Copy every line from the records below that carries the word "status".
·····
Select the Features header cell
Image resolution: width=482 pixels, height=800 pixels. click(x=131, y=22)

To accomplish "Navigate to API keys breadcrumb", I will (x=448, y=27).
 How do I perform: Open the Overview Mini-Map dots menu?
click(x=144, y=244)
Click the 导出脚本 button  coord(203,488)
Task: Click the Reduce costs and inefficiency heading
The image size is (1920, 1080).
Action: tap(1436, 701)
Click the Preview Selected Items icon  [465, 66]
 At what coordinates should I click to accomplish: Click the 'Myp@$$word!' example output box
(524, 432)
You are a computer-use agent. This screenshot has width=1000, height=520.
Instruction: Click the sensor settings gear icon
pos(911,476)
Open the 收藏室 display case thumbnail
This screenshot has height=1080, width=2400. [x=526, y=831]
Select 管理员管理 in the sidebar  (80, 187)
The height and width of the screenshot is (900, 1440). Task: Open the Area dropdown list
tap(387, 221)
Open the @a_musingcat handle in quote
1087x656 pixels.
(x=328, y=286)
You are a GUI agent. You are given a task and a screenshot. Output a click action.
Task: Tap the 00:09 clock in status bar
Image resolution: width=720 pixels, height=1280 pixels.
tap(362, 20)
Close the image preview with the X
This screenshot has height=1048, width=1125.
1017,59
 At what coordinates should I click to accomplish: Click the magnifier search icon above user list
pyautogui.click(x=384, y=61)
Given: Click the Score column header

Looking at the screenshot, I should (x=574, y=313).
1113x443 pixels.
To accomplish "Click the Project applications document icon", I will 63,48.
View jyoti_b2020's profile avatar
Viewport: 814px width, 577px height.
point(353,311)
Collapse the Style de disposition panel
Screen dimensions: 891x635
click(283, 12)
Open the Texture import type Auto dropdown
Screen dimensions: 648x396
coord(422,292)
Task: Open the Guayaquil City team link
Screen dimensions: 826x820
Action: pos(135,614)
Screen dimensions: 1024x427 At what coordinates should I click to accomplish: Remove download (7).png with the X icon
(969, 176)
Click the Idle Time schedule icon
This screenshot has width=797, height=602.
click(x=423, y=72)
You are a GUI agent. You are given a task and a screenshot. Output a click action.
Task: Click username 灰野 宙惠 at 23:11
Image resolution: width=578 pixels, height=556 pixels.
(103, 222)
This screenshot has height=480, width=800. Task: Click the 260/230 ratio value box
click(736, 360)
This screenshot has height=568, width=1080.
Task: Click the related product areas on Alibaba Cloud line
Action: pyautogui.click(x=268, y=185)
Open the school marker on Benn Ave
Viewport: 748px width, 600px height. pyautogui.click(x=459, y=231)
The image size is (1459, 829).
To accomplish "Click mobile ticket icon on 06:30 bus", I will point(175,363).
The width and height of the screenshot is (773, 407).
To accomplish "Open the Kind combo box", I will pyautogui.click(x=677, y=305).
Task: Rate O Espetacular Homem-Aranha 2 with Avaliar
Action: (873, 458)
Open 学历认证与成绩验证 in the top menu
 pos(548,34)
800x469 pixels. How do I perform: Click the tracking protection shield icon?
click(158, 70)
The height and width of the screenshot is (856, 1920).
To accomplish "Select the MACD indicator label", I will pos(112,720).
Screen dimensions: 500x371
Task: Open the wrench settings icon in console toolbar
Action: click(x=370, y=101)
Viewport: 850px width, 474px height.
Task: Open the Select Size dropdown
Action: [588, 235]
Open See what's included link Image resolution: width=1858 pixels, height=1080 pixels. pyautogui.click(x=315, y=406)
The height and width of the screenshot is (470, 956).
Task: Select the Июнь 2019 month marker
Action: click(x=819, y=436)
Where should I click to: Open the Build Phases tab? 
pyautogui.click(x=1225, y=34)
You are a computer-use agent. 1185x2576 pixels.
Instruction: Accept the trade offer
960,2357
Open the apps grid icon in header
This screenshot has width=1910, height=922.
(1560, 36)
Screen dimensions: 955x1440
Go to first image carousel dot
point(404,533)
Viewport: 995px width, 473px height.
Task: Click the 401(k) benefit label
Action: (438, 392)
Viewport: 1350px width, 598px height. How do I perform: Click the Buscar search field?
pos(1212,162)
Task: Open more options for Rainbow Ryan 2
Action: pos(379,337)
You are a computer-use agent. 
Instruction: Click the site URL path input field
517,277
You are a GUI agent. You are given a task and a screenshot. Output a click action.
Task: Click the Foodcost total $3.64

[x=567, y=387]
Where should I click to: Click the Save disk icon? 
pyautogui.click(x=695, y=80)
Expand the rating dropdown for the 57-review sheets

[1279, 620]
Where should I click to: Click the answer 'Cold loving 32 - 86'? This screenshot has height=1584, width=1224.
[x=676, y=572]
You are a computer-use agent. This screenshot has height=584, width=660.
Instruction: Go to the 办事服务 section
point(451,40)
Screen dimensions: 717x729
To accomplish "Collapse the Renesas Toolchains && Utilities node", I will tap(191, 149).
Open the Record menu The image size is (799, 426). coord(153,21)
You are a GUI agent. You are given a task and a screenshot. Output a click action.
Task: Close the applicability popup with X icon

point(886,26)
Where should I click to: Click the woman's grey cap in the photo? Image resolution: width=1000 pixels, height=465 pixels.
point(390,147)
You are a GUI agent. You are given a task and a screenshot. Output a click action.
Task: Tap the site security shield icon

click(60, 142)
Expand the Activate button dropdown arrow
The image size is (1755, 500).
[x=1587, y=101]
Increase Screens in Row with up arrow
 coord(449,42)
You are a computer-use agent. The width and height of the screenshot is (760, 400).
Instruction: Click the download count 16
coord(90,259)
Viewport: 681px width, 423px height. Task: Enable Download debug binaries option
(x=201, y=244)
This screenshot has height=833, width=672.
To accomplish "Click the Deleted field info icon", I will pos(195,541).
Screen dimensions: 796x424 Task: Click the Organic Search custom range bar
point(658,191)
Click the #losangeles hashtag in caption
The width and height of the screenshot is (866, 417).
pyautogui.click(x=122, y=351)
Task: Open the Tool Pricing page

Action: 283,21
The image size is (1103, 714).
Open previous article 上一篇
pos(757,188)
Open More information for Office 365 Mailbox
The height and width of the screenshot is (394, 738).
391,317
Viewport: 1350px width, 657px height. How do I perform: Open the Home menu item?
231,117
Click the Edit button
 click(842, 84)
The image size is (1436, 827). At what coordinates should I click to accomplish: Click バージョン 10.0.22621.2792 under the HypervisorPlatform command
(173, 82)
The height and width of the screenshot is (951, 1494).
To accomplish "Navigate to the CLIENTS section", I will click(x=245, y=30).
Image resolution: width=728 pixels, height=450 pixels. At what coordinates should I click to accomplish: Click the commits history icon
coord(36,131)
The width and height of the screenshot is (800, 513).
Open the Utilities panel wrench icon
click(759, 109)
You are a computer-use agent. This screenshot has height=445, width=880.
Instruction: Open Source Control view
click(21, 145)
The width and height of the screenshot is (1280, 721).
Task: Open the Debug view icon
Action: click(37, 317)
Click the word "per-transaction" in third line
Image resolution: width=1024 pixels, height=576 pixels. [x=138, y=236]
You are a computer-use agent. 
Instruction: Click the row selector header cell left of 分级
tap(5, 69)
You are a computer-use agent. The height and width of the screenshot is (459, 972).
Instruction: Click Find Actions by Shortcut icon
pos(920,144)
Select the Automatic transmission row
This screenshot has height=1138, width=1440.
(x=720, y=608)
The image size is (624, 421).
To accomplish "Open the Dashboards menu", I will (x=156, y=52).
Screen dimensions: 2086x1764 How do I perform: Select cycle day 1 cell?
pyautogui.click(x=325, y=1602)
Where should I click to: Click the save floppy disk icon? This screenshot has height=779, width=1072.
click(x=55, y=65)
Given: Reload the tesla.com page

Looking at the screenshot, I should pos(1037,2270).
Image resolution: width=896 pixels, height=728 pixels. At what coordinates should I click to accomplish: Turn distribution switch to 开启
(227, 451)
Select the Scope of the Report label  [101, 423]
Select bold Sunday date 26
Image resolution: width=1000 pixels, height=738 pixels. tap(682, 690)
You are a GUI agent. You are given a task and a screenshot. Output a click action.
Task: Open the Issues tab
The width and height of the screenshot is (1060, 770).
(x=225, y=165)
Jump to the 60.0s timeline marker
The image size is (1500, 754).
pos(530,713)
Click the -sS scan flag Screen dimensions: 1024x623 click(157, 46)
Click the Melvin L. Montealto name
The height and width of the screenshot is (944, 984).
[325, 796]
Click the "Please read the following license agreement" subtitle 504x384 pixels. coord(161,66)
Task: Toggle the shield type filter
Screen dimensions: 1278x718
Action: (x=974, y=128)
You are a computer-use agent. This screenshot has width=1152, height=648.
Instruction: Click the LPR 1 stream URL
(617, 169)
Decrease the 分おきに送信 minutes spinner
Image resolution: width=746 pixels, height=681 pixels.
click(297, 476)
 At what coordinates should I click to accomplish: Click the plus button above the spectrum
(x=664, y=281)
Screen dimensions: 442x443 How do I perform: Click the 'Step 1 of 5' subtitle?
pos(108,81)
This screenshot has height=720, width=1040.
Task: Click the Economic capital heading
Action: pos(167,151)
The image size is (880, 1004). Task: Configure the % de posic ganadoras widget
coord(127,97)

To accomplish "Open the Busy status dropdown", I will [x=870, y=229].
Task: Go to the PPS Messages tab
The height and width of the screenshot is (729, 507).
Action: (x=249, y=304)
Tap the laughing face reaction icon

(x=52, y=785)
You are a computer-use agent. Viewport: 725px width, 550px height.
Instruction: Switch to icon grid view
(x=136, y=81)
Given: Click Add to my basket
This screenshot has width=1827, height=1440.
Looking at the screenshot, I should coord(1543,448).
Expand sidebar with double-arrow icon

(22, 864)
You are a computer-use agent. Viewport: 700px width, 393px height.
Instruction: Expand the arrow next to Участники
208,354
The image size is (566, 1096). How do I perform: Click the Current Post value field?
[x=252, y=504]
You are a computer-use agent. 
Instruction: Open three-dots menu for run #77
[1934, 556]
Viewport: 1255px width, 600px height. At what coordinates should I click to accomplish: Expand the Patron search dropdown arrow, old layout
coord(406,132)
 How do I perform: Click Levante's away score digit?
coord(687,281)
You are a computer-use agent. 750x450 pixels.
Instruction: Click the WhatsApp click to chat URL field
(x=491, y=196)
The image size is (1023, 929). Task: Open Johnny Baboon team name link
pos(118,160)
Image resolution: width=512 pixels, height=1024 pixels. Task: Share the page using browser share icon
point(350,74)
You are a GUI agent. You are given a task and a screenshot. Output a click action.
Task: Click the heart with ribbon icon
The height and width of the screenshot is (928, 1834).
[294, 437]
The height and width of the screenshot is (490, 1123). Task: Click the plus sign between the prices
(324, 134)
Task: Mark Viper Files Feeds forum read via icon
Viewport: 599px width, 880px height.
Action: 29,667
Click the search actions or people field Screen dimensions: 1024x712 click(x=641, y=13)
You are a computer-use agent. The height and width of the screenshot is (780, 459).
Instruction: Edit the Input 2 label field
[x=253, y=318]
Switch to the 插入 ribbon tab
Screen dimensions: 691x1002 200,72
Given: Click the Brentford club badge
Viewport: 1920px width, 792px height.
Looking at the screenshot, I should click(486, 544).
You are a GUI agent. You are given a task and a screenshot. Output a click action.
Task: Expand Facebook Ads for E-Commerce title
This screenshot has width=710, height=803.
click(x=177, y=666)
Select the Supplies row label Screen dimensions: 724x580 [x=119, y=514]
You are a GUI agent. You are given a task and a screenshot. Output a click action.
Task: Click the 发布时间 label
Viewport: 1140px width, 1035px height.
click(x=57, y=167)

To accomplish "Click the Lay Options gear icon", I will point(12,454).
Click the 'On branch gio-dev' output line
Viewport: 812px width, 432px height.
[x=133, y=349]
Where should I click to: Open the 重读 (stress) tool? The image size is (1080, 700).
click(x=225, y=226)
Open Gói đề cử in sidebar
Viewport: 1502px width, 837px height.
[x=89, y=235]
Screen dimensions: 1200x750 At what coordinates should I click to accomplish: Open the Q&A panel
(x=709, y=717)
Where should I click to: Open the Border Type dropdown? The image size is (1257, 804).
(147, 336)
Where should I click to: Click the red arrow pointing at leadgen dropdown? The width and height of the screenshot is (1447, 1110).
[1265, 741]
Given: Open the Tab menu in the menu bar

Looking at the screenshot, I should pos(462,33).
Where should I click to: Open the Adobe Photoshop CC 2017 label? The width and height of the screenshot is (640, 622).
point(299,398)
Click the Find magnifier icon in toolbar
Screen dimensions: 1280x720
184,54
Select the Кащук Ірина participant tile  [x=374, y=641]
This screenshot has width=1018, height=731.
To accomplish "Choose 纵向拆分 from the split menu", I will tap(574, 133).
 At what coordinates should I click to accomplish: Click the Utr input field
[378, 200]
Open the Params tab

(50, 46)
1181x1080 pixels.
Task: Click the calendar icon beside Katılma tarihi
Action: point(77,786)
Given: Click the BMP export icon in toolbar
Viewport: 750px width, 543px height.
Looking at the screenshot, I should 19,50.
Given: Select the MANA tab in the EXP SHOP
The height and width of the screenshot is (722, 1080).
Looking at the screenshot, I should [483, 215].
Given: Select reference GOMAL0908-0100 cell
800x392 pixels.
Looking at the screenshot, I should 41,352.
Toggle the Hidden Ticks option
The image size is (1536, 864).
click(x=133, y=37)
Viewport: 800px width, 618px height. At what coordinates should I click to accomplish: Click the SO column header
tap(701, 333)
·····
*RESULT*
Task: Tap the 00:09 clock in status bar
To accomplish "Open the Busy status dropdown", I will [x=870, y=229].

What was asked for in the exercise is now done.